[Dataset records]
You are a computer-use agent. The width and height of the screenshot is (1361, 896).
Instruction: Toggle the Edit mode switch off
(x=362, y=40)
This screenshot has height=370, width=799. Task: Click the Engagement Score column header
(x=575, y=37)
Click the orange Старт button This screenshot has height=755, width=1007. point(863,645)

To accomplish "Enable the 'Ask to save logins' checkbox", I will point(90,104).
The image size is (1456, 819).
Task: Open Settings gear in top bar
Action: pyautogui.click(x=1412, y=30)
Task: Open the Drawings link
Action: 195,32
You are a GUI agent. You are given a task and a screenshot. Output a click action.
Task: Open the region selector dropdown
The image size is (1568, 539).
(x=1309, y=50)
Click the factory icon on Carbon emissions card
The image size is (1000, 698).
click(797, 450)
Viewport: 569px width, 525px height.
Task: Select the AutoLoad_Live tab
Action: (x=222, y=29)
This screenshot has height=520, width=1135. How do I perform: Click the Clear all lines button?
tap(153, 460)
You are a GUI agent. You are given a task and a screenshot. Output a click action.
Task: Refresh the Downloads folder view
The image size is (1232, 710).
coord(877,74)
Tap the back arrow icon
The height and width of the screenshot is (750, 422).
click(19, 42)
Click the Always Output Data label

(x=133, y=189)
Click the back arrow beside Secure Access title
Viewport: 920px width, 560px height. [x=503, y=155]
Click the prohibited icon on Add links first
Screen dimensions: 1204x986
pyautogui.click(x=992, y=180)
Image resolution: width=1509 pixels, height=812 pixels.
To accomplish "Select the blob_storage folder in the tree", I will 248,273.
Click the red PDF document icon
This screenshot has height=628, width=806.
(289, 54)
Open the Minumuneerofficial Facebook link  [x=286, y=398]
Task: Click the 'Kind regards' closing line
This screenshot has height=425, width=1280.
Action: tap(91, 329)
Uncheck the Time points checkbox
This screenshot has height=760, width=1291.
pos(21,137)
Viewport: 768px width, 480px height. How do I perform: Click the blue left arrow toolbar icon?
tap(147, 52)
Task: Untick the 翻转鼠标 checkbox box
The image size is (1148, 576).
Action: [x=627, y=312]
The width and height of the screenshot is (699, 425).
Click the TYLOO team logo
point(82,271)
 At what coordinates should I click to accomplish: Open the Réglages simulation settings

Your instructions: Every record here must be output exactly, word for word.

Problem solution:
You are a computer-use agent. The width and height of the screenshot is (1361, 896).
Instruction: Toggle the Edit mode switch off
(x=362, y=40)
This screenshot has height=370, width=799. Task: Click the Engagement Score column header
(x=575, y=37)
Click the orange Старт button This screenshot has height=755, width=1007. point(863,645)

To accomplish "Enable the 'Ask to save logins' checkbox", I will point(90,104).
The image size is (1456, 819).
Task: Open Settings gear in top bar
Action: pyautogui.click(x=1412, y=30)
Task: Open the Drawings link
Action: 195,32
You are a GUI agent. You are given a task and a screenshot. Output a click action.
Task: Open the region selector dropdown
The image size is (1568, 539).
(x=1309, y=50)
Click the factory icon on Carbon emissions card
The image size is (1000, 698).
click(797, 450)
Viewport: 569px width, 525px height.
Task: Select the AutoLoad_Live tab
Action: (x=222, y=29)
This screenshot has height=520, width=1135. How do I perform: Click the Clear all lines button?
tap(153, 460)
You are a GUI agent. You are given a task and a screenshot. Output a click action.
Task: Refresh the Downloads folder view
The image size is (1232, 710).
coord(877,74)
Tap the back arrow icon
The height and width of the screenshot is (750, 422).
click(19, 42)
Click the Always Output Data label

(x=133, y=189)
Click the back arrow beside Secure Access title
Viewport: 920px width, 560px height. [x=503, y=155]
Click the prohibited icon on Add links first
Screen dimensions: 1204x986
pyautogui.click(x=992, y=180)
Image resolution: width=1509 pixels, height=812 pixels.
To accomplish "Select the blob_storage folder in the tree", I will 248,273.
Click the red PDF document icon
This screenshot has height=628, width=806.
(289, 54)
Open the Minumuneerofficial Facebook link  [x=286, y=398]
Task: Click the 'Kind regards' closing line
This screenshot has height=425, width=1280.
Action: tap(91, 329)
Uncheck the Time points checkbox
This screenshot has height=760, width=1291.
pos(21,137)
Viewport: 768px width, 480px height. How do I perform: Click the blue left arrow toolbar icon?
tap(147, 52)
Task: Untick the 翻转鼠标 checkbox box
The image size is (1148, 576).
Action: [x=627, y=312]
The width and height of the screenshot is (699, 425).
Click the TYLOO team logo
point(82,271)
 At what coordinates should I click to accomplish: Open the Réglages simulation settings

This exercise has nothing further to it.